Charles Lewis says it is time for those opposed to euthanasia to start show the beauty of life and the tragedy of assisted death, as the mainstream culture has moved on. Photo/Pixabay

Comment: It’s time to tell our side of euthanasia story

  • June 15, 2017

A few weeks ago the Sunday New York Times Magazine ran a lengthy feature about a Vancouver Island man who had chosen to die by euthanasia. John Shields, a former priest who later married, was suffering from a rare disease that caused proteins to build up in his heart and painful nerve damage in his arms and legs, the Times story said.

The planning of his death on Vancouver Island, as described by the story, seemed eerily exquisite:

“Then, his family would take him home and he would die there in the morning, preferably in the garden. It was his favourite spot, rocky and wild. Flowering native shrubs pressed in from all sides and a stone Buddha and birdbath peeked out from among the ferns and boulders. Before he got sick, Mr. Shields liked to sit in his old Adirondack chair and watch the bald eagles train their juveniles to soar overhead. He meditated there twice a day, among the towering Douglas Firs.”

His doctor, who the story said had dispatched 35 other patients, did a wonderful job of sending Mr. Shields to his maker. There was no fuss, no muss and no awful gasping for breath.

Some reading this might be inclined to dismiss the Times story because they believe the paper to be radically left. To think this way is a mistake. The New York Times is a paper of what today passes for the political centre. It is respectable, read by many intelligent people and those elites who shape public policy.

This story demands to be read by anyone who opposes euthanasia because it shows clearly what we are up against.

The Times story is an example of beautiful feature writing. It has wonderful detail, colour and heart. You feel like you were there. Millions on both sides of the border likely read it.

Many readers of the Times story will think we in Canada are truly progressive and compassionate. It will reinforce the beliefs of those who support euthanasia and might very well tip the balance for those on the fence.

What should alarm us is how something so awful is made to look so beautiful. It is horrifying how such a tragic end fits into a happy narrative. It’s a perfect example of what the German-Jewish writer Hannah Arendt called the “banality of evil.”

Some may think that stories like this are a form of propaganda. I think of propaganda when, for example, a government is trying to push something radical and begins the process of flooding the public with deceptive information to win them over.

But there is a point when the propaganda stops because most people have bought the message, regardless of how twisted.

What we are witnessing in Canada, and in parts of the United States and Europe, is post-propaganda. No one anymore has to be convinced that euthanasia is good. That is now assumed.

* **TASKS TO PERFORM**
[1] Name every person identified by name in the euthanasia commentary.
[2] Print the stretch of the euthanasia commentary from "His doctor, who" through "gasping for breath.".
[3] Carry on the euthanasia commentary past its final sentence.
The listing is not needed for the work on the euthanasia commentary.

* **SUPPLIED RECORDS**
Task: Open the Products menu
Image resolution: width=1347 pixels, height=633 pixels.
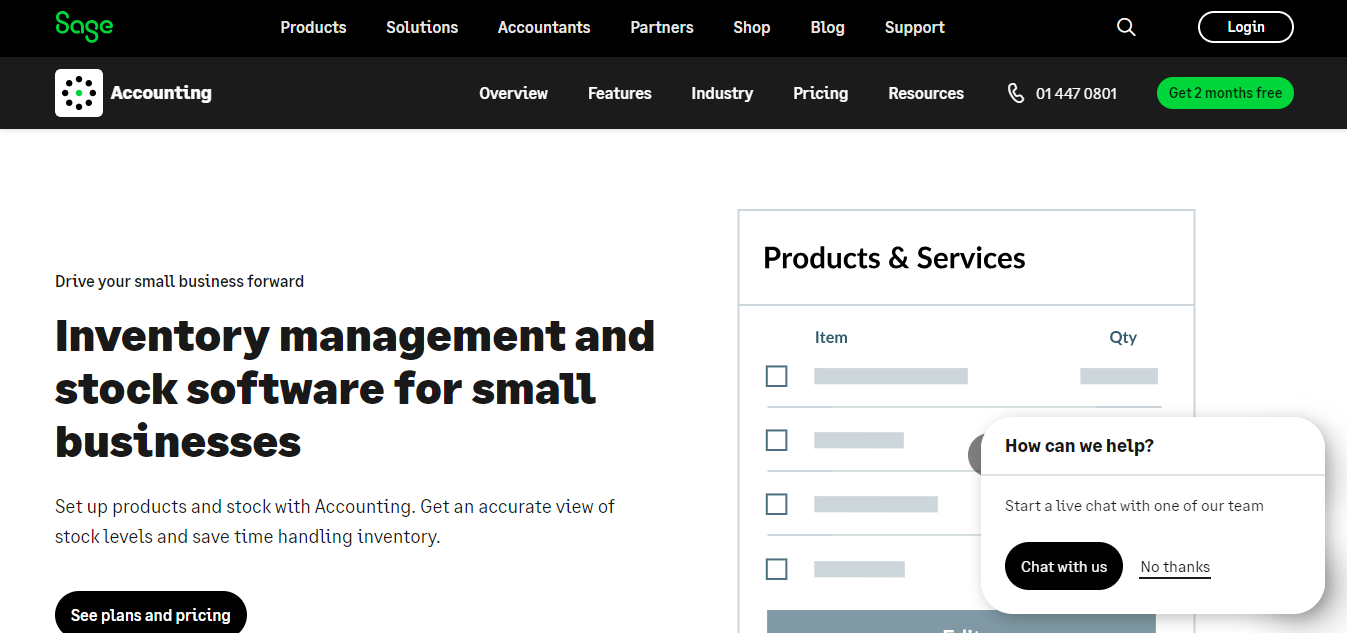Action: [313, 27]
...
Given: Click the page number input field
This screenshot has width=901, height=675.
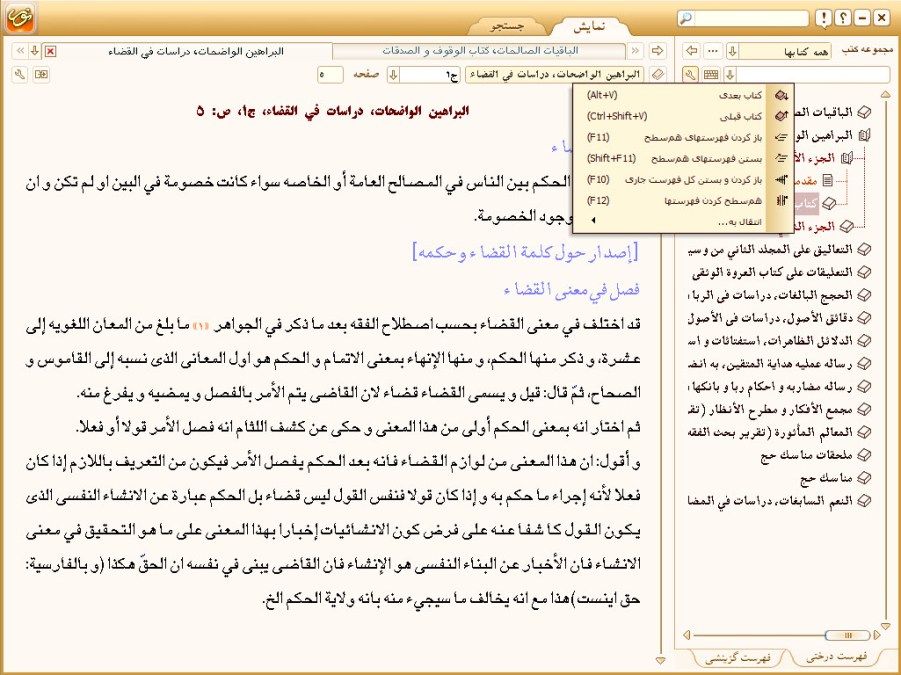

* **RESULTS BY TASK**
[1] Charles Lewis, John Shields, Hannah Arendt

[2]
His doctor, who the story said had dispatched 35 other patients, did a wonderful job of sending Mr. Shields to his maker. There was no fuss, no muss and no awful gasping for breath.

[3]
The person who dies by the needle is no longer called a victim. That would be pejorative in the eyes of the other side. Nor is it ever called suicide.

A few weeks ago in these pages I wrote a story about how The Globe & Mail dealt with the suicide of a troubled 27-year-old man. The gist of it was this young man’s tragic death was treated as a clarion call to allow those with mental illness to be allowed to die on request.

The Globe story sickened me. It was to my mind callous and exploitative. No young person should feel so desperate that they have to take their own life. The answer should have been care and compassion, but instead it was a plea to further medicalized killing.

I recently spoke to a reporter at a mainstream paper who told me that euthanasia stories were no longer of interest because of “reader fatigue.” Having served many years as an editor, I know that that term is code for “the story is boring … no one cares anymore.”

This is what the world looks like on the far side of propaganda. This is where we are today. We think euthanasia is controversial. We think the denying of conscience rights to doctors is a problem. But we are a small minority whose views are dismissed as radically out of step. We have become the odd ones.

We need to start finding our own stories, which reflect the decision to choose life over suicide.

Films like the brilliant The Euthanasia Deception, produced by documentarian Kevin Dunn, are an amazing start. But we’re going to need more writers and artists to do similar work.

This is why we must attract younger people to take up this fight. We must encourage the future journalists, artists, filmmakers and others who feel as we do to create their own art that shows the beauty of life and tragedy of euthanasia. It’s a long road, but we have to start soon or risk our last opportunity to turn the tide.

(Lewis is a Toronto writer and regular contributor to The Catholic Register.)